Q:自己破産とは何ですか。
A:破産法に基づいて,裁判所に申立てを行い,通常の生活をするために必要な最低限度のものを除いた自己の財産を債権者に分配する手続のことをいいます。それと同時に免責をしてもらうことで破産者は自己の債務を免れることができます。
Q:破産手続とは何ですか。
A:破産法の定めるところにより、債務者(破産者)の財産又は相続財産若しくは信託財産を清算する手続のことをいいます(破産法2条1項)。
Q:自己破産をすると家財道具も差し押さえられますか。
A:破産をしても99万円以下の現金や家具等の生活必需品は自由財産といって処分されることはありません。
Q:破産手続きにおける自由財産(本来的自由財産)とは何ですか。
A:破産者の財産の中で破産者が自由に処分できる財産のことをいいます。 具体的には,99万円以下の現金,金銭以外の差押えが禁止された財産(①生活に欠くことができない衣服・寝具・家具・台所用具・畳及び建具,1か月間の生活に必要な食料及び燃料等)等があります。
Q:破産手続きにおける自由財産の拡張とは何ですか。
A:破産者の経済的更生という目的を達成するために,本来的自由財産以外の破産者の財産についても自由財産として認めることをいいます。
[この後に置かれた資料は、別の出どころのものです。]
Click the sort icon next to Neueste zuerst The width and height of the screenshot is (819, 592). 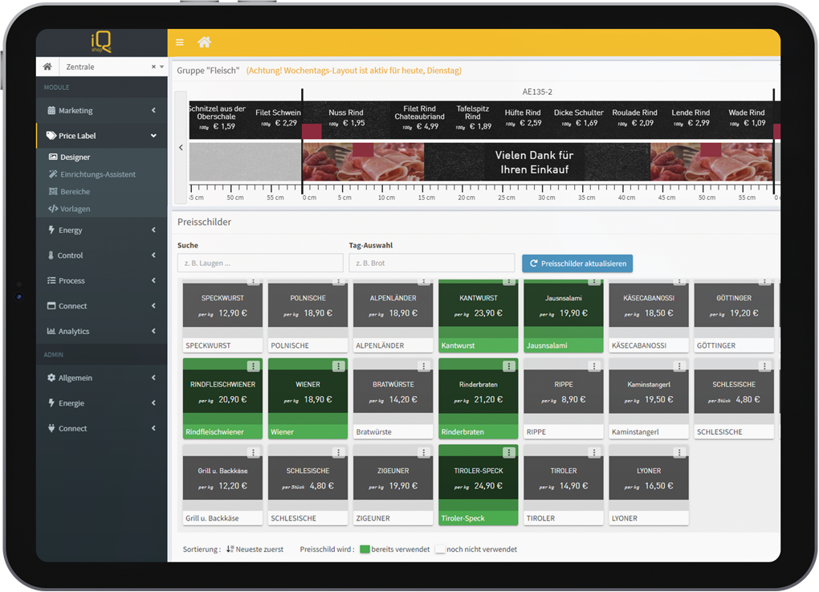click(230, 549)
破産者の生活状況・収入,当該自由財産の種類・額等を考慮して裁判所が決定します(破産法34条4項)。 破産法34条4項:裁判所は、破産手続開始の決定があった時から当該決定が確定した日以後一月を経過する日までの間、破産者の申立てにより又は職権で、決定で、破産者の生活の状況、破産手続開始の時において破産者が有していた前項各号に掲げる財産の種類及び額、破産者が収入を得る見込みその他の事情を考慮して、破産財団に属しない財産の範囲を拡張することができる。
Q:過去に自己破産をしたことがある場合,またできますか。
A:原則として一度自己破産をすると7年間は自己破産できません。
Q:官報公告とはどんなものですか。
A:国立印刷局が発行している刊行物です。
Q:自己破産をすると,官報に氏名などの情報が載りますか。
A:載ります。
Q:破産手続きをとった場合,官報にはどんな個人情報が載りますか。
A:破産者の氏名,住所等の個人情報が載ります。
Q:官報は誰でも見ることができますか。
A:誰でも見ることができます。ただし,一般的に日常生活で一般人が官報を見る機会は少ないと思われます。
Q:破産管財人とは何ですか。
A:破産管財人とは,破産法の破産手続において破産財団に属する財産の管理及び処分をする権利を有する者(破産法2条12項)をいいます。通常,裁判所により破産管財人として弁護士が選任されます。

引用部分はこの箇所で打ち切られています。